Three years of Chibok girls
It is like yesterday, but it is three years since Chibok made history with the kidnap of 276 students from the Government Girls Secondary School.
This ugly incident, which took place on the night of April 14, 2014, sparked global outrage and a celebrity-backed campaign #bringbackourgirls.
The campaign has been sustained till date in the quest to consistently put pressure on duty bearers to rise up to the occasion, and bring back the girls safe and alive. Unfortunately, till date most of the school girls are still missing. Only about 57 managed to escape in the immediate aftermath of the abduction. Another three were freed by soldiers with one of the girls found with a baby last May. Another two girls were found later which fuelled hopes of their safety. Negotiations between the Federal Government and Boko Haram reported to have been brokered by the International Committee of the Red Cross (ICRC) and Switzerland led to the release of a group of 21 of the school girls in October 2016.
It is deeply shocking that three years after this deplorable and devastating act of violence, the majority of the girls are still missing! Indeed, apprehension has heightened; despite assurances from the government that negotiations for the release of the remaining girls are on-going and that it is doing everything within its powers to rescue the girls.
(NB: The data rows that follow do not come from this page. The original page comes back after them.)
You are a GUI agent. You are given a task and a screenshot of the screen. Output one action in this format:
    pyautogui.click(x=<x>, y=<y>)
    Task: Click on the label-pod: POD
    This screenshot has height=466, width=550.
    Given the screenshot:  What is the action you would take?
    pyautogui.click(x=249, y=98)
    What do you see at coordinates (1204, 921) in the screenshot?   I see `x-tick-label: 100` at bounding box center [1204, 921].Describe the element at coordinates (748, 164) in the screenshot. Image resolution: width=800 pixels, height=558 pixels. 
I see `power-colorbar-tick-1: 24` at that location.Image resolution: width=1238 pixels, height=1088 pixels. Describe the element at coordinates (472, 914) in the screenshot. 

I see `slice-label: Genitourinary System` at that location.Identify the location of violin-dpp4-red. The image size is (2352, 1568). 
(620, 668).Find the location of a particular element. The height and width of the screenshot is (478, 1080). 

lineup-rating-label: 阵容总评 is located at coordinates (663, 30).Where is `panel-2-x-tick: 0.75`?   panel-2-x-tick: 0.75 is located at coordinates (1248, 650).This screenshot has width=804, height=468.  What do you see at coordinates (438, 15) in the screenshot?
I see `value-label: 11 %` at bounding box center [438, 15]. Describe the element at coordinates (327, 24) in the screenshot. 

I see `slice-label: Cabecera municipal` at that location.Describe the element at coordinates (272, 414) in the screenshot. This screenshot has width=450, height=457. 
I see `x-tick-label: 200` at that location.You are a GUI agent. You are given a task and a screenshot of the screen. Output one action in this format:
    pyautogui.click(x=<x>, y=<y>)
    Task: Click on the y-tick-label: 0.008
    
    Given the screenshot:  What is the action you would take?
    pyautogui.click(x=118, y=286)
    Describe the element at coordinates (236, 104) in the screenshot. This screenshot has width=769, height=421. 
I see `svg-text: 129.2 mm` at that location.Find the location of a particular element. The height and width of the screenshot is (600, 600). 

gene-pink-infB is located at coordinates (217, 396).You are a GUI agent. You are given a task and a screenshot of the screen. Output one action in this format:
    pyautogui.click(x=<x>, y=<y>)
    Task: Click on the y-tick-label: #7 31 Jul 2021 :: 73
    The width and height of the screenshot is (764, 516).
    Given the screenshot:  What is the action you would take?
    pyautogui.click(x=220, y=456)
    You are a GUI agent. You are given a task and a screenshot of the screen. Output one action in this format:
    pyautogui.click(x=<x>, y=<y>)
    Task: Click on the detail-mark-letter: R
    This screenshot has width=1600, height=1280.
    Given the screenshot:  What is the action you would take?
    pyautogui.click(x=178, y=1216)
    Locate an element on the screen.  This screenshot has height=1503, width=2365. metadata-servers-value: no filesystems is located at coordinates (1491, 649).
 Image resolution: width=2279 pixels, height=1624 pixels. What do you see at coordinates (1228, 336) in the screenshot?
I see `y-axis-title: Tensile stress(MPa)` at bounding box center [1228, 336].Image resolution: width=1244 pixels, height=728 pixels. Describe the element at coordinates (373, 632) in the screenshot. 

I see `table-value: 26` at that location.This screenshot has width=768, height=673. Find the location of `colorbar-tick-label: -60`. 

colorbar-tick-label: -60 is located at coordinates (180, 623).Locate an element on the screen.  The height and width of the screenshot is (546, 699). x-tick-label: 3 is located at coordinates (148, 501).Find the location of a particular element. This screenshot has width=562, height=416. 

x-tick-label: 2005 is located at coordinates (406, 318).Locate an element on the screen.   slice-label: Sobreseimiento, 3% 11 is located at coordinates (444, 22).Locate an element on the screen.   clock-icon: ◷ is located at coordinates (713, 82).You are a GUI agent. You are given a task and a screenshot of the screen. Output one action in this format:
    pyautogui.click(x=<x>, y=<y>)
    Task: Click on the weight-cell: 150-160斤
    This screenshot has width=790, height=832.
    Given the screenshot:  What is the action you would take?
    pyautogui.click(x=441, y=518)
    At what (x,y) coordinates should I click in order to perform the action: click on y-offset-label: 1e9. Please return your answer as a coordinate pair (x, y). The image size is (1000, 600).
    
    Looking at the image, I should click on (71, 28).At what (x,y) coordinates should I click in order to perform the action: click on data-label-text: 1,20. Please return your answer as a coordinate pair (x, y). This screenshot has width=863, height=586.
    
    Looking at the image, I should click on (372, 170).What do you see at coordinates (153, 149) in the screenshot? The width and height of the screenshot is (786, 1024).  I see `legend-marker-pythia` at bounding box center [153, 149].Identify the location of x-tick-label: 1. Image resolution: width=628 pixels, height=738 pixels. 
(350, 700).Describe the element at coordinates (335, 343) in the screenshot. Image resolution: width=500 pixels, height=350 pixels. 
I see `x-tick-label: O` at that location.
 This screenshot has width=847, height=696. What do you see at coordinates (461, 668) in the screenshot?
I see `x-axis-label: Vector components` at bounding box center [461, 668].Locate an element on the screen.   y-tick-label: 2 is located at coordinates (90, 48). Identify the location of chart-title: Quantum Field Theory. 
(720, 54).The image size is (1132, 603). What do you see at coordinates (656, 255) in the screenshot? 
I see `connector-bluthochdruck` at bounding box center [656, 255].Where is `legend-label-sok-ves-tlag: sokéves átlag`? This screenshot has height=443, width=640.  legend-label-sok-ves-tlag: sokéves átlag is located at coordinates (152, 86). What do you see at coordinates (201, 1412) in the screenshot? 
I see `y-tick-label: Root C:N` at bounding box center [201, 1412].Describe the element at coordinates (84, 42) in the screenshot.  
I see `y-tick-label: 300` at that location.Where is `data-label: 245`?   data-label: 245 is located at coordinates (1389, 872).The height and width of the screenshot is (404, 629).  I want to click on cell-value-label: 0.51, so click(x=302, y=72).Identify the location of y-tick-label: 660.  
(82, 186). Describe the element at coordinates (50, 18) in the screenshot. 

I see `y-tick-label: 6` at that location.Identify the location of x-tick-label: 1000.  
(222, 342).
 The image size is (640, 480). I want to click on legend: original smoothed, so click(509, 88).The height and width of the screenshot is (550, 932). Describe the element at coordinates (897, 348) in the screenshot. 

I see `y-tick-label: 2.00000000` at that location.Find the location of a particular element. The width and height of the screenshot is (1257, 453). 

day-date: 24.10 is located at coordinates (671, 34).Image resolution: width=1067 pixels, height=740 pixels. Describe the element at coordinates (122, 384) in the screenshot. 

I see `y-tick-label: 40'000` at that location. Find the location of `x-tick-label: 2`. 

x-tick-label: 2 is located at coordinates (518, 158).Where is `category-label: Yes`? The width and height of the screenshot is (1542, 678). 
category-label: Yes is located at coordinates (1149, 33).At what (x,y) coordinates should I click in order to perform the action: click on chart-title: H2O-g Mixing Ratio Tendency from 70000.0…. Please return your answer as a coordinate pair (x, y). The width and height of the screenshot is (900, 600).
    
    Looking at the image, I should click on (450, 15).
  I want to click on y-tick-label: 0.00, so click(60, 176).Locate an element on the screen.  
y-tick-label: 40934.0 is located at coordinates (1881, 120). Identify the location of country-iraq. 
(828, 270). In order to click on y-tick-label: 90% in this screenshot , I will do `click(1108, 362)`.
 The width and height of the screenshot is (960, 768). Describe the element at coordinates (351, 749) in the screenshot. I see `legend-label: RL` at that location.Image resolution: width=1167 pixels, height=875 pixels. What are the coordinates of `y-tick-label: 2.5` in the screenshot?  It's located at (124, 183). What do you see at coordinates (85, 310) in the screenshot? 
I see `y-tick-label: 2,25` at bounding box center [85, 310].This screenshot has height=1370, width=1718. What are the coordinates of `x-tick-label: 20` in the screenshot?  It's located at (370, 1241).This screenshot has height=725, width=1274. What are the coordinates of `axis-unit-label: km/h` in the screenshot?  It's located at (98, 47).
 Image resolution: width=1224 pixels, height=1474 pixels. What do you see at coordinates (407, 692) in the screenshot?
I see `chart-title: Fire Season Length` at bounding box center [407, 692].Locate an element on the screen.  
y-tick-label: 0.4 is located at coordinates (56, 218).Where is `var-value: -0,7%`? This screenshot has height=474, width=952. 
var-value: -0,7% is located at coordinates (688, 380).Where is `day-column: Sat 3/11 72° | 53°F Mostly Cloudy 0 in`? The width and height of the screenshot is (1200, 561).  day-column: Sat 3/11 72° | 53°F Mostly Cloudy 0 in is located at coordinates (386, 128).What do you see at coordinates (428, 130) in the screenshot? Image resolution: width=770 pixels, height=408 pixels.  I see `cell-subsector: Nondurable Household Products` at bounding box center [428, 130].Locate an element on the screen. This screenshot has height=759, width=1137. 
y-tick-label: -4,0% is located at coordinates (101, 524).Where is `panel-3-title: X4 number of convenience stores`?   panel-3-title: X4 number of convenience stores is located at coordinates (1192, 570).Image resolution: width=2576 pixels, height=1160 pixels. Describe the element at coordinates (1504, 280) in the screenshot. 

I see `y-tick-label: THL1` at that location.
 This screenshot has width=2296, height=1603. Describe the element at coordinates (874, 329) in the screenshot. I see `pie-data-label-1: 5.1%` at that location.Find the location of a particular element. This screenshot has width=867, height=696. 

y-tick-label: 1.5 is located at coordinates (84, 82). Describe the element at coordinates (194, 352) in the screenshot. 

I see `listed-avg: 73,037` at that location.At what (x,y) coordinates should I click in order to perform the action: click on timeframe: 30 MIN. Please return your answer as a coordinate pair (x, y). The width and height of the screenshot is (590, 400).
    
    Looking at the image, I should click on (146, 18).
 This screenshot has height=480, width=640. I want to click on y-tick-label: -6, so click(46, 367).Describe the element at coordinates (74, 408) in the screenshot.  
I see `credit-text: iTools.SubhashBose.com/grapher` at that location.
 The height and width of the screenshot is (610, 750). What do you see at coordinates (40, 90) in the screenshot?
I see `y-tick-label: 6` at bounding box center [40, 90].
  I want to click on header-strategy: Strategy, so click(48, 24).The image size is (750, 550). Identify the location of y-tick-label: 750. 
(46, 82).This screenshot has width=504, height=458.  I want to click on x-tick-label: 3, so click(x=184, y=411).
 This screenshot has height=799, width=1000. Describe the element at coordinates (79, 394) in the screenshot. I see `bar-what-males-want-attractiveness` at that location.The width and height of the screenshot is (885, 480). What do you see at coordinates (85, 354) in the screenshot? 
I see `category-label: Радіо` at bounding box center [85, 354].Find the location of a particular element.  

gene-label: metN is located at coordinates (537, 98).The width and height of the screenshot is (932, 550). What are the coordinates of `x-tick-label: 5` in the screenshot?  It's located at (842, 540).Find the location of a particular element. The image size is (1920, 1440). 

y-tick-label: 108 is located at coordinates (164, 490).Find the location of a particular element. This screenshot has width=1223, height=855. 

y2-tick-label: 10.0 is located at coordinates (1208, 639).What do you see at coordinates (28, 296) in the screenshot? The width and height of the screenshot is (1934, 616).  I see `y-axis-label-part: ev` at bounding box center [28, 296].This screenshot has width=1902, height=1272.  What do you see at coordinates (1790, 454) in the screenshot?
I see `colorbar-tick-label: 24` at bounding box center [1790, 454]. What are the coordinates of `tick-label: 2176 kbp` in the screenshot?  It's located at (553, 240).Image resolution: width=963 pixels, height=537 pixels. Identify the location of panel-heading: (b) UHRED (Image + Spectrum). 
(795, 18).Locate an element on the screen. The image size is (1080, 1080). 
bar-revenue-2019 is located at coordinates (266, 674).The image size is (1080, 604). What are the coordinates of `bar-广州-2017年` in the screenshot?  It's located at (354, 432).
Anyway, it is gratifying to note that progress has been made in spite of some people’s pessimism.To show that the government is on top of the situation and doing its best to rescue the missing girls, sometime ago it took the BBOG campaigners on a tour of Sambisa forest. Having been allowed first-hand experience of what may be termed ‘situational reality’ in the theatre of war against insurgency, the BBOG campaigners, formally reported that ‘We can confirm that the air component of the counter-insurgency war is being prosecuted by a highly professional, capable, motivated, and committed team of the Nigerian Air Force (NAF).’ The team added that ‘our exposure to the Intelligence, Surveillance, and Reconnaissance (ISR) platform and the technical room of the NAF indicated the level of adoption of technology in the prosecution of the war.’
Contrary to the popular perception that the efforts to save the girls may be inadequate, this report of the team claimed to see evidence that ‘the search for the Chibok girls and other abducted citizens is a daily activity by the NAF.
So, the efforts of the Joint Task Force (JTF) and their civilian counterparts, who have been paying the heavy price to contain the terrorists, must be praised. Also, the roles of the International Committee of the Red Cross/ Crescent ICRC, the Swiss Government and other international bodies as well as foreign governments must be acknowledged.
However, the government can do more with the support of the international community to locate and rescue the remaining girls. All efforts should therefore concentrate on bringing them, and indeed every citizen, back from captivity and restoring peace to conflict areas in order for this government to claim to have fulfilled its constitutionally defined primary purpose. As such, the Nigerian military should increase the tempo of its rescue efforts including negotiation until every girl is accounted for. That is the only way the government can prove pessimists wrong and prove to Nigerians that it is alive to its responsibilities in the area of security and welfare of the people, as enshrined in the 1999 Constitution. Furthermore, the government should be sensitive to the sensibilities of the Chibok community and the parents of the abducted girls, by revisiting the lines of communication with them. So, there should be continuous engagement with Chibok’s leadership, parents of the abducted girls and government. The abducted Chibok girls’ parents who have been in agony for three years waiting for the return of their children must be made to keep hope alive. For the Chibok community, government should rehabilitate the entire community by reuniting people fully with their families; reintegrating the freed girls into normal life; rebuilding their schools, and providing care for the injured. Meanwhile, the world must not for one second stop singing: Bring back our girls!